**Passage extrait**
Toutefois, il faut attendre 2013 avec le projet Ethereum5 pour que le smart contract, le contrat dit « intelligent », fasse véritablement son apparition. La technologie blockchain est à nouveau utilisée ici pour supporter un programme auto-exécutable. Les lignes de codes du programme s’exécutent en totale autonomie dans le protocole blockchain qui stocke alors et transmet les informations de façon transparente et sécurisée en conservant tout l’historique des échanges depuis sa création et toujours sans avoir recours à un organe de contrôle centralisé6.

C’est surtout en matière de conditions générales d’utilisation ou de conditions générales de vente et souvent en appui d’un contrat électronique que le smart contract est déployé.

Le smart contract a, dès ses débuts, des liens ténus avec le droit. En effet, il a très rapidement représenté une avancée en matière de contrats digitaux et numériques et de procédure de souscription.

L’exécution automatique rend possible l’automatisation de l’ensemble du processus, de la souscription à l’exécution du contrat. Il suffit de définir au préalable les événements et les actions associées avec un ou plusieurs smart contracts adossés au contrat principal digitalisé7. C’est ce qu’avait lancé Axa en 2017 avec Fizzy, pour les annulations et retards d’avion, en faisant ainsi le premier assureur français à utiliser cette technologie.

**Objectif de l'exercice**
Dans le passage sur les smart contracts, reprenez le texte qui commence par « Toutefois, il faut » et s'arrête après « contract est déployé. », en rebaptisant « blockchain » en « chaîne de blocs ».

**Données sources**

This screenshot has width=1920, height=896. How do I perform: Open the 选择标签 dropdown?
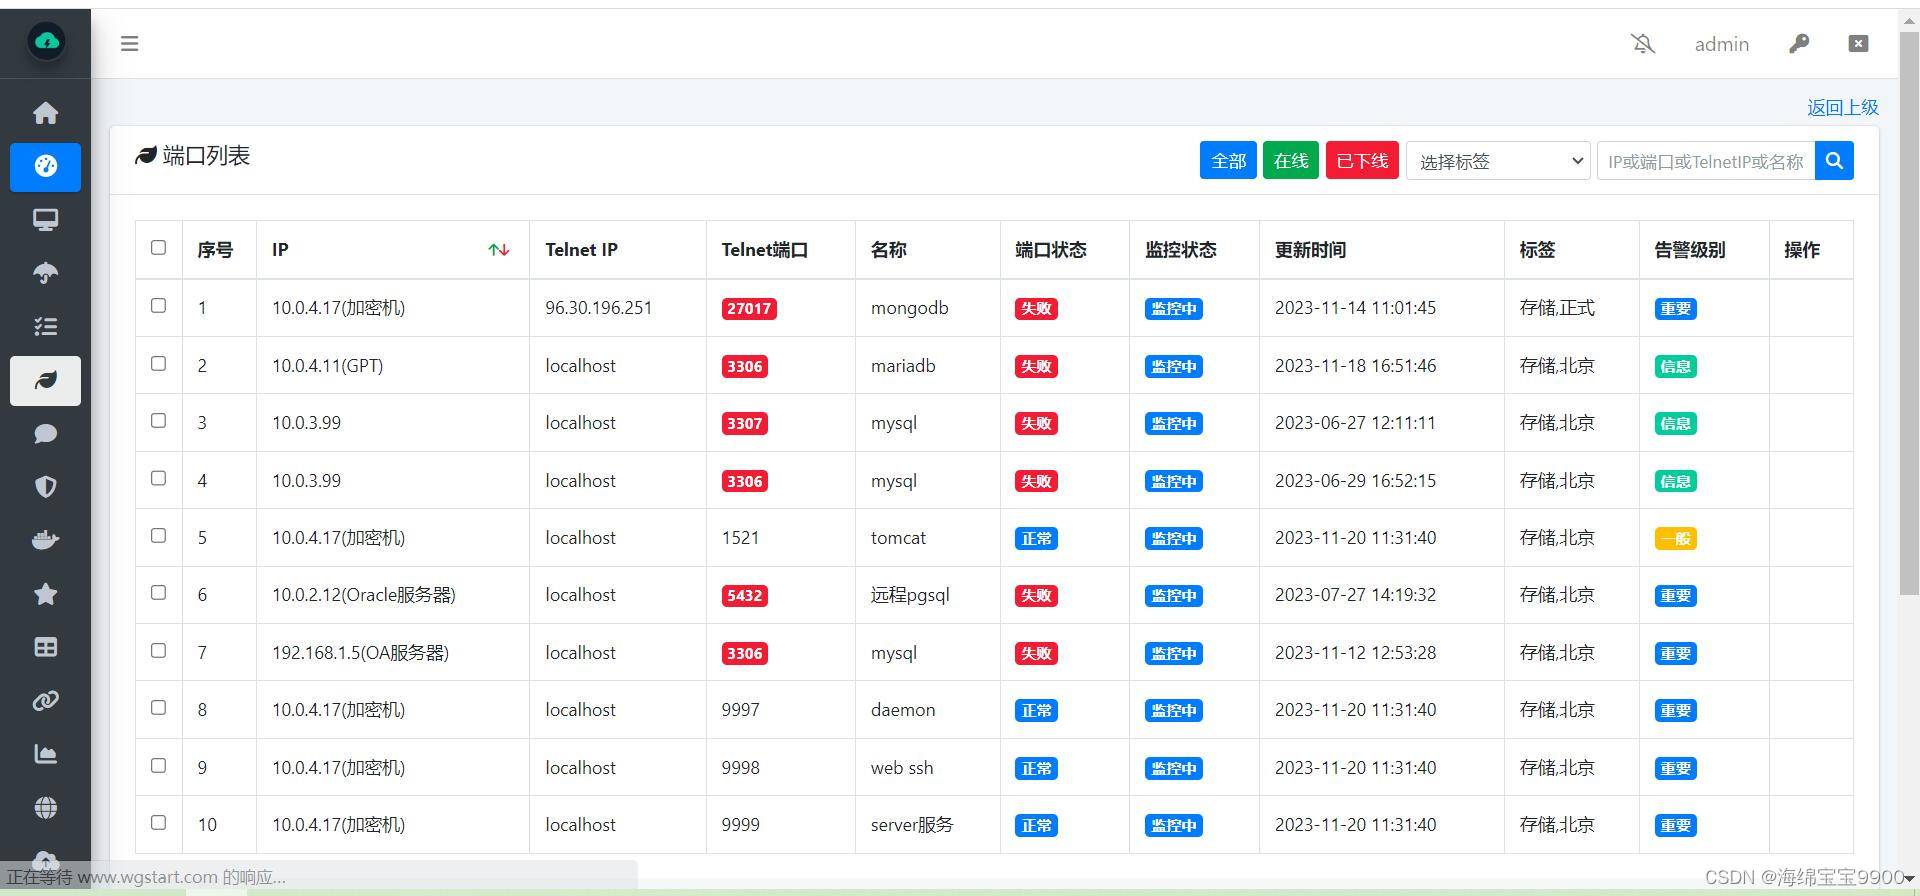[x=1498, y=161]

**Résultat de l'exercice**
Toutefois, il faut attendre 2013 avec le projet Ethereum5 pour que le smart contract, le contrat dit « intelligent », fasse véritablement son apparition. La technologie chaîne de blocs est à nouveau utilisée ici pour supporter un programme auto-exécutable. Les lignes de codes du programme s’exécutent en totale autonomie dans le protocole chaîne de blocs qui stocke alors et transmet les informations de façon transparente et sécurisée en conservant tout l’historique des échanges depuis sa création et toujours sans avoir recours à un organe de contrôle centralisé6.

C’est surtout en matière de conditions générales d’utilisation ou de conditions générales de vente et souvent en appui d’un contrat électronique que le smart contract est déployé.